The English were reportedly driven off by French soldiers from Fort Detroit in 1748-1749, as the French tried to control trade in this area.

==Fort Sandoské==
The French replaced the blockhouse with a fort, called Fort Sandoské, at a site now within Ottawa County, Ohio. From about 1749 or 1750 to around 1753, Fort Sandoské (misleadingly referred to as "Fort Sandusky" in English and on Evans' map of 1755) was a French military fort on the northwest side of Sandusky Bay. It stood near the Bay, and somewhere southerly and easterly of the current City of Port Clinton, Ohio. This fort is known to have been abandoned by 1754.

By 1754, the French had also established Fort Junandat, a trading post on the south side of Sandusky Bay (which they called Lac Sandoské in some records). It was within present-day Erie County, Ohio.

With tensions rising as a result of the Seven Years' War in Europe, Gaspard-Joseph Chaussegros de Léry, a French lieutenant and engineer in Quebec, was dispatched from Presqu' Isle (Erie, Pennsylvania) to Fort Detroit in 1754 with regular reinforcements from Quebec. He knew of Fort Sandoské, referring to it in his campaign journal, which gave a detailed account of his activities and journey (this and seven others are held by Laval University in Quebec). By 1754 he noted that little remained of the Fort Sandoské but ruins. He took his forces on a portage from this area north across the peninsula to Lake Erie.

In his journal Chaussegros referred to seeing evidence of French traders and their families at Fort Junandat, diagonally to the southeast across the bay from the former site of Ft. Sandusky. He drew the plan of the former Fort Sandoské in his campaign journal for 1754. He described the post Fort Junandat as near what is known as Pickerel Creek, later within Townsend Township, Sandusky County. Because of erosion, the site of Fort Junandat disappeared into the bay.

Most fighting in the French and Indian War in North America ended by 1760 after the fall of Quebec to the British. The victorious British began to take possession of forts in the Ohio Country and Great Lakes region that were previously occupied by the French. The British 1758 Treaty of Easton with Ohio Country Indians promised that no additional forts would be built in their territory.

But in 1761 British General Jeffery Amherst ordered the erection of Fort Sandusky on Sandusky Bay in order to strengthen the line of defense from Fort Detroit, near the western end of Lake Erie, to central Lake Erie, and to Fort Pitt at the confluence of the Allegheny and Monongahela rivers, which controlled access to the Ohio River and the western frontier of the British colonies. The Seven Years' War continued in Europe until 1763 between Britain and France.

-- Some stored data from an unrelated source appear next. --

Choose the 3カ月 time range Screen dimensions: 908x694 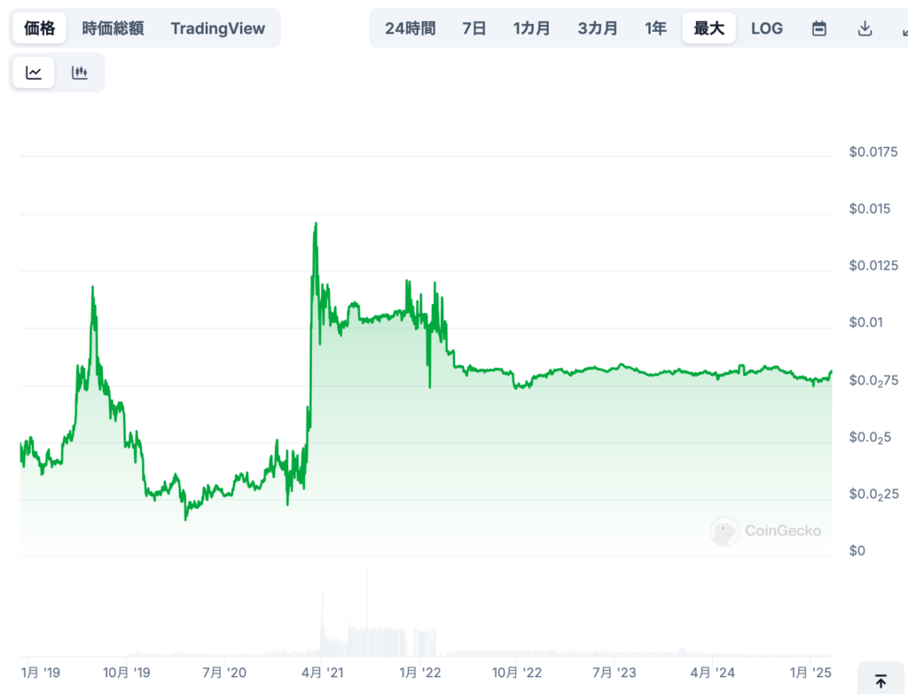[598, 28]
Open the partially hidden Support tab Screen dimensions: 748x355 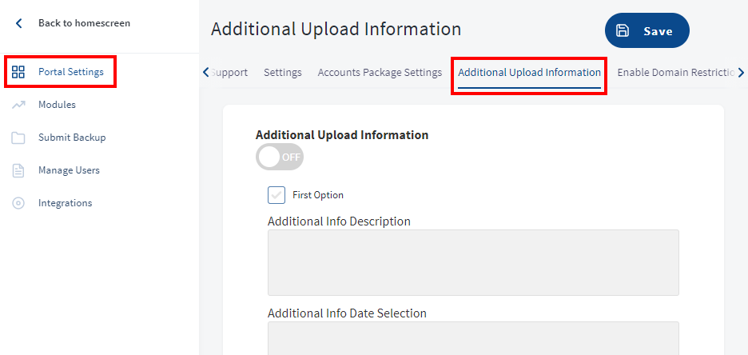[229, 73]
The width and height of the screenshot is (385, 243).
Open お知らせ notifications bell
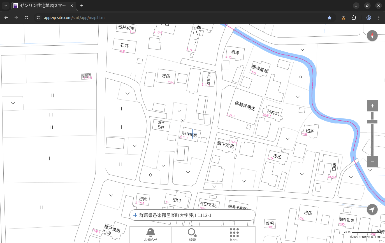[x=150, y=235]
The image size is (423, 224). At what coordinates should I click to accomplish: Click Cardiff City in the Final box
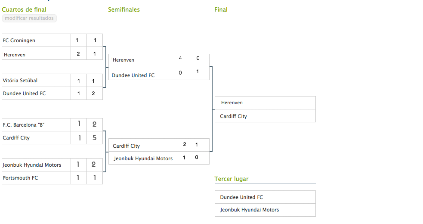click(233, 116)
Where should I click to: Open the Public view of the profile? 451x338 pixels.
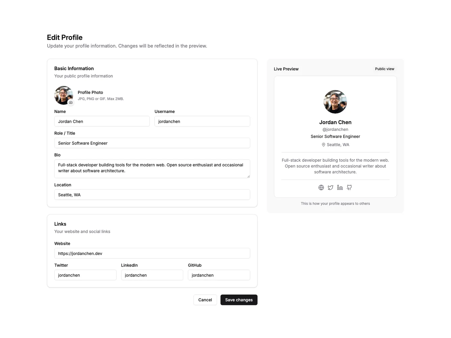point(384,69)
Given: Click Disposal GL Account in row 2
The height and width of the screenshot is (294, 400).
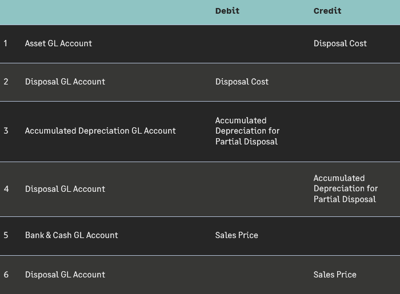Looking at the screenshot, I should (x=65, y=82).
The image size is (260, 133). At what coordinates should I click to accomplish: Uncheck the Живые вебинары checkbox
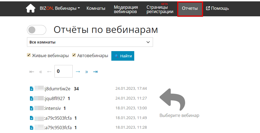[29, 55]
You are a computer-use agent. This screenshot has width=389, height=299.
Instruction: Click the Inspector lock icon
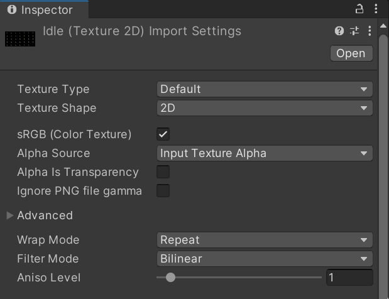pos(359,9)

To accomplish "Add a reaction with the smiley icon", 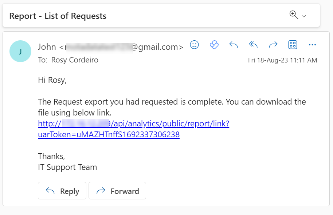I will pos(194,45).
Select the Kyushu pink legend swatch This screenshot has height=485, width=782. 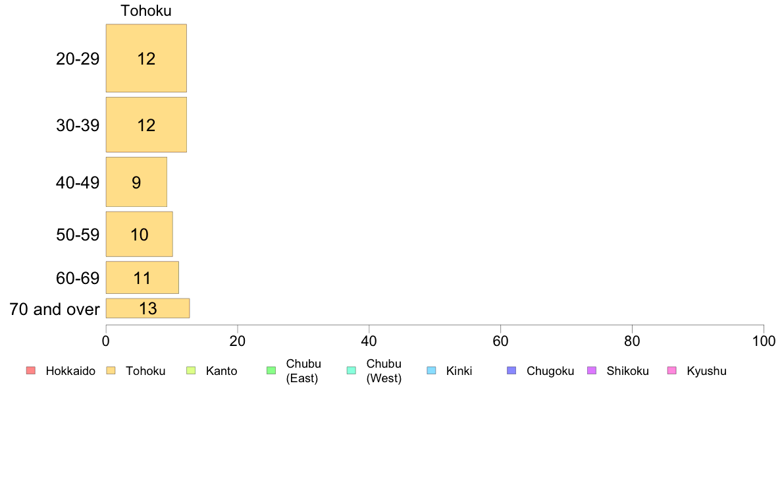pyautogui.click(x=672, y=370)
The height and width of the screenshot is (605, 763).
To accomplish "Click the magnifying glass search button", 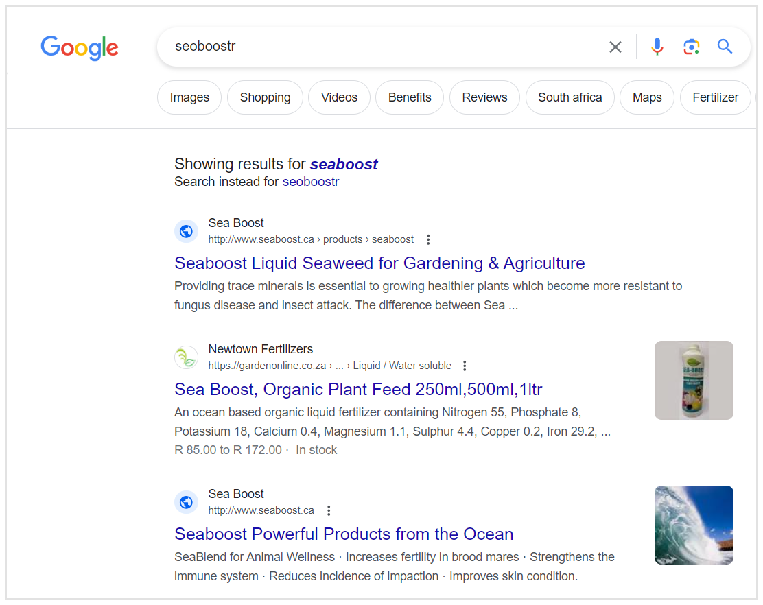I will click(725, 47).
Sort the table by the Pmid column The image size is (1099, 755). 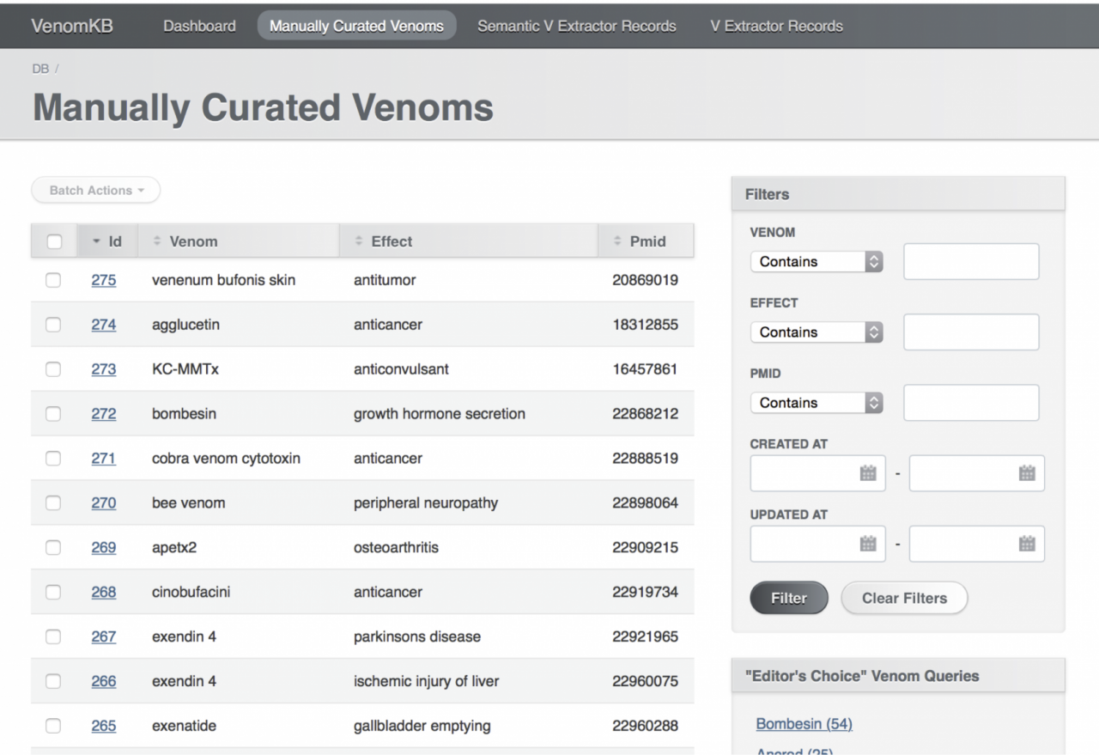coord(616,241)
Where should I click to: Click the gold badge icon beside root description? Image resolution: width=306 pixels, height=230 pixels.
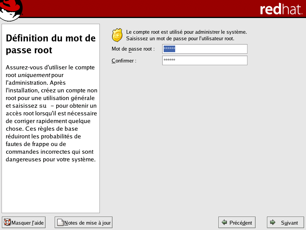point(117,35)
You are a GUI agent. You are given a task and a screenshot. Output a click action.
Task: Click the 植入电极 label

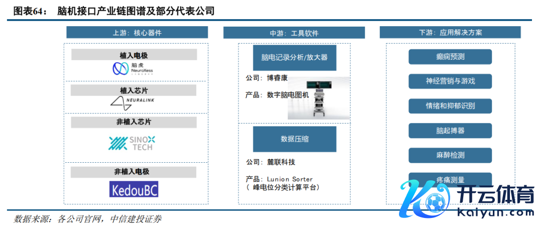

== British Fort Sandusky (1761-1763) ==
Fort Sandusky was a small British fort established on the southeastern shore of Sandusky Bay off Lake Erie in present-day Erie County. A European-American town later developed near there.

During Pontiac's Rebellion in 1763, when a regional coalition of American Indians, primarily Wyandot, tried to expel the British, they first attacked and then laid siege to Fort Detroit. The Wyandot and allies then attacked other forts in the region, taking control of Fort Sandusky. On May 16, 1763, a group of Wyandot gained entry to the fort under the pretense of holding a council with the British, the same stratagem that had failed in Detroit nine days earlier. Alone with the commander, chiefs seized him while warriors killed the fifteen-man garrison. They also killed a number of British traders and burned the fort, looting it first for stores.

==Summary==
There has been considerable confusion about the forts of the same name in two different languages, with a great variety of spellings, especially as the name also referred to a trading post and not a military installation.

The sequence was the English trading post Fort Sandusky on the north side of the bay, replaced by the French Fort Sandoské, both in Ottawa County. The French trading post Fort Junandat was on the south side of the bay, as was the British Fort Sandusky with a 15-man garrison, built in 1761 after they defeated France in North America. Both were in present-day Erie County. The last Fort Sandusky was built about 1812 on the Lower Sandusky River southwest of the bay, and its name was later changed to Fort Stephenson. It was in Sandusky County, Ohio.